| EXERCISE OBJECTIVE |
Print each line of the material again, keeping everything exact.

┄┄┄┄┄┄┄┄┄┄

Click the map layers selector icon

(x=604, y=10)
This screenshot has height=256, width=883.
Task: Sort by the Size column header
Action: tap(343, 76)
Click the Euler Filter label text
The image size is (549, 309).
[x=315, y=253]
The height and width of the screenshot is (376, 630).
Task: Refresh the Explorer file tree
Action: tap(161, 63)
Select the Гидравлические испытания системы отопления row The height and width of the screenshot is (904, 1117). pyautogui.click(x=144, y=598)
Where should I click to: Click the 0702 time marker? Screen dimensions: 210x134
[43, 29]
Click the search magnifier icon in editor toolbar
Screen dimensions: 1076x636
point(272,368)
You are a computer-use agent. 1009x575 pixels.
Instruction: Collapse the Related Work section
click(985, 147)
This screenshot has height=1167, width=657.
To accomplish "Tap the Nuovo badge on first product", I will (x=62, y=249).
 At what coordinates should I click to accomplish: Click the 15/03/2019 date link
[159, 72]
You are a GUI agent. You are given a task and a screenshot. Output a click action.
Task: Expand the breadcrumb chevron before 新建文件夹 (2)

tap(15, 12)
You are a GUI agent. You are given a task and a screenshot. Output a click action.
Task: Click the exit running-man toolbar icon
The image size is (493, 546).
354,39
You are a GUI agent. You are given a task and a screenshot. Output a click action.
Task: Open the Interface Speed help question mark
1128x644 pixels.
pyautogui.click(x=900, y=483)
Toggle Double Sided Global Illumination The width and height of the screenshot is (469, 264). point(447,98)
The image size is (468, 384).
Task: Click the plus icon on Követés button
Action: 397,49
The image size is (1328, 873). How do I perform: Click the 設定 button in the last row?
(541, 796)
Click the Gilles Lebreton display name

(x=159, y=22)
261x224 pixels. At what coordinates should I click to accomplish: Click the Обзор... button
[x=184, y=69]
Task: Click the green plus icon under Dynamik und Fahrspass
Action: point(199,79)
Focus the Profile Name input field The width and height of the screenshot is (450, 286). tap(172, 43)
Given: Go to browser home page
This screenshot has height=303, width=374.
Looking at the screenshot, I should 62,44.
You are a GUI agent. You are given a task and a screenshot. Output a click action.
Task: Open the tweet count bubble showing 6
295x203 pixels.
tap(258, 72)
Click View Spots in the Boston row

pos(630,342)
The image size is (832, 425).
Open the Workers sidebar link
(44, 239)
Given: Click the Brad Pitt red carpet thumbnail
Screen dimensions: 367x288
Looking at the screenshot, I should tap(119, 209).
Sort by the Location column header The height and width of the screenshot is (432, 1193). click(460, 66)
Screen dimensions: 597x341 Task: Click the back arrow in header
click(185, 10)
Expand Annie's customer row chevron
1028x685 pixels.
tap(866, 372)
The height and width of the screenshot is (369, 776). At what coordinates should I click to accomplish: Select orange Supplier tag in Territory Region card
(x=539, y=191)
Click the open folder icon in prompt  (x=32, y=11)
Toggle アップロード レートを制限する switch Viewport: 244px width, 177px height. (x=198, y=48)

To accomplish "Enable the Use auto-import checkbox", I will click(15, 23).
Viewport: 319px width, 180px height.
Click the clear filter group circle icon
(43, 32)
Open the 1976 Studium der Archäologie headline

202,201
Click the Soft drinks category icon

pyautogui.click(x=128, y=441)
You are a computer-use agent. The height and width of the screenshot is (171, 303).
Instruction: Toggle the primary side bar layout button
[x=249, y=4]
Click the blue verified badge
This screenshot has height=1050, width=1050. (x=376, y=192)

┄┄┄┄┄┄┄┄┄┄

| RESPONSE TO THE EXERCISE |
Click the map layers selector icon

(x=604, y=10)
This screenshot has height=256, width=883.
Task: Sort by the Size column header
Action: tap(343, 76)
Click the Euler Filter label text
The image size is (549, 309).
[x=315, y=253]
The height and width of the screenshot is (376, 630).
Task: Refresh the Explorer file tree
Action: tap(161, 63)
Select the Гидравлические испытания системы отопления row The height and width of the screenshot is (904, 1117). pyautogui.click(x=144, y=598)
Where should I click to: Click the 0702 time marker? Screen dimensions: 210x134
[43, 29]
Click the search magnifier icon in editor toolbar
Screen dimensions: 1076x636
point(272,368)
You are a computer-use agent. 1009x575 pixels.
Instruction: Collapse the Related Work section
click(985, 147)
This screenshot has height=1167, width=657.
To accomplish "Tap the Nuovo badge on first product", I will (x=62, y=249).
 At what coordinates should I click to accomplish: Click the 15/03/2019 date link
[159, 72]
You are a GUI agent. You are given a task and a screenshot. Output a click action.
Task: Expand the breadcrumb chevron before 新建文件夹 (2)

tap(15, 12)
You are a GUI agent. You are given a task and a screenshot. Output a click action.
Task: Click the exit running-man toolbar icon
The image size is (493, 546).
354,39
You are a GUI agent. You are given a task and a screenshot. Output a click action.
Task: Open the Interface Speed help question mark
1128x644 pixels.
pyautogui.click(x=900, y=483)
Toggle Double Sided Global Illumination The width and height of the screenshot is (469, 264). point(447,98)
The image size is (468, 384).
Task: Click the plus icon on Követés button
Action: 397,49
The image size is (1328, 873). How do I perform: Click the 設定 button in the last row?
(541, 796)
Click the Gilles Lebreton display name

(x=159, y=22)
261x224 pixels. At what coordinates should I click to accomplish: Click the Обзор... button
[x=184, y=69]
Task: Click the green plus icon under Dynamik und Fahrspass
Action: point(199,79)
Focus the Profile Name input field The width and height of the screenshot is (450, 286). tap(172, 43)
Given: Go to browser home page
This screenshot has height=303, width=374.
Looking at the screenshot, I should 62,44.
You are a GUI agent. You are given a task and a screenshot. Output a click action.
Task: Open the tweet count bubble showing 6
295x203 pixels.
tap(258, 72)
Click View Spots in the Boston row

pos(630,342)
The image size is (832, 425).
Open the Workers sidebar link
(44, 239)
Given: Click the Brad Pitt red carpet thumbnail
Screen dimensions: 367x288
Looking at the screenshot, I should tap(119, 209).
Sort by the Location column header The height and width of the screenshot is (432, 1193). click(460, 66)
Screen dimensions: 597x341 Task: Click the back arrow in header
click(185, 10)
Expand Annie's customer row chevron
1028x685 pixels.
tap(866, 372)
The height and width of the screenshot is (369, 776). At what coordinates should I click to accomplish: Select orange Supplier tag in Territory Region card
(x=539, y=191)
Click the open folder icon in prompt  (x=32, y=11)
Toggle アップロード レートを制限する switch Viewport: 244px width, 177px height. (x=198, y=48)

To accomplish "Enable the Use auto-import checkbox", I will click(15, 23).
Viewport: 319px width, 180px height.
Click the clear filter group circle icon
(43, 32)
Open the 1976 Studium der Archäologie headline

202,201
Click the Soft drinks category icon

pyautogui.click(x=128, y=441)
You are a computer-use agent. The height and width of the screenshot is (171, 303).
Instruction: Toggle the primary side bar layout button
[x=249, y=4]
Click the blue verified badge
This screenshot has height=1050, width=1050. (x=376, y=192)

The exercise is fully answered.